Exercise requirements: The records must be repeated exactly and in their entirety.

Task data:
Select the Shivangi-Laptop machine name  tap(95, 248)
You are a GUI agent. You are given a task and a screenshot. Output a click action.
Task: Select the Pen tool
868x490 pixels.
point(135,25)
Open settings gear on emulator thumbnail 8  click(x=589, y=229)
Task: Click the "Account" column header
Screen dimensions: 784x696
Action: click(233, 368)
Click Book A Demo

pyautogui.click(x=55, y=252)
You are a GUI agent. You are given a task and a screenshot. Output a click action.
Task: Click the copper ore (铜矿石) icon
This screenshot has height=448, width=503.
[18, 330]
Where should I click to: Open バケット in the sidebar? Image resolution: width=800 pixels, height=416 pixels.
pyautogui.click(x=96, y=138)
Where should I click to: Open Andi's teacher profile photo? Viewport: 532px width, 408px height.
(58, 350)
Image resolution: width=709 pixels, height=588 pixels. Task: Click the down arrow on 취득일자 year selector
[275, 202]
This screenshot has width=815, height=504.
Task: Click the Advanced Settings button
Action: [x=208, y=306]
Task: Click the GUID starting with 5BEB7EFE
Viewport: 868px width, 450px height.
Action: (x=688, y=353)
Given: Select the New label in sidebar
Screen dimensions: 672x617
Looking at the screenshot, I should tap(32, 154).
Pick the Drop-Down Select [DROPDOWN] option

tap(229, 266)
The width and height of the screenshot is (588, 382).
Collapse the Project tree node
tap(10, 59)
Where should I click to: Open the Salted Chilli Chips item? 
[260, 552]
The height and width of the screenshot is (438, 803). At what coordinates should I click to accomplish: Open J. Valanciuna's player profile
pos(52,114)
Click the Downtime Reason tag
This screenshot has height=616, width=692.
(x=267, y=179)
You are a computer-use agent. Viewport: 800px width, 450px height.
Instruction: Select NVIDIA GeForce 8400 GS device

Result for this exercise:
Select the Shivangi-Laptop machine name  tap(95, 248)
You are a GUI agent. You are given a task and a screenshot. Output a click action.
Task: Select the Pen tool
868x490 pixels.
point(135,25)
Open settings gear on emulator thumbnail 8  click(x=589, y=229)
Task: Click the "Account" column header
Screen dimensions: 784x696
Action: click(233, 368)
Click Book A Demo

pyautogui.click(x=55, y=252)
You are a GUI agent. You are given a task and a screenshot. Output a click action.
Task: Click the copper ore (铜矿石) icon
This screenshot has height=448, width=503.
[18, 330]
Where should I click to: Open バケット in the sidebar? Image resolution: width=800 pixels, height=416 pixels.
pyautogui.click(x=96, y=138)
Where should I click to: Open Andi's teacher profile photo? Viewport: 532px width, 408px height.
(58, 350)
Image resolution: width=709 pixels, height=588 pixels. Task: Click the down arrow on 취득일자 year selector
[275, 202]
This screenshot has width=815, height=504.
Task: Click the Advanced Settings button
Action: [x=208, y=306]
Task: Click the GUID starting with 5BEB7EFE
Viewport: 868px width, 450px height.
Action: (x=688, y=353)
Given: Select the New label in sidebar
Screen dimensions: 672x617
Looking at the screenshot, I should tap(32, 154).
Pick the Drop-Down Select [DROPDOWN] option

tap(229, 266)
The width and height of the screenshot is (588, 382).
Collapse the Project tree node
tap(10, 59)
Where should I click to: Open the Salted Chilli Chips item? 
[260, 552]
The height and width of the screenshot is (438, 803). At what coordinates should I click to accomplish: Open J. Valanciuna's player profile
pos(52,114)
Click the Downtime Reason tag
This screenshot has height=616, width=692.
(x=267, y=179)
You are a computer-use agent. Viewport: 800px width, 450px height.
Instruction: Select NVIDIA GeForce 8400 GS device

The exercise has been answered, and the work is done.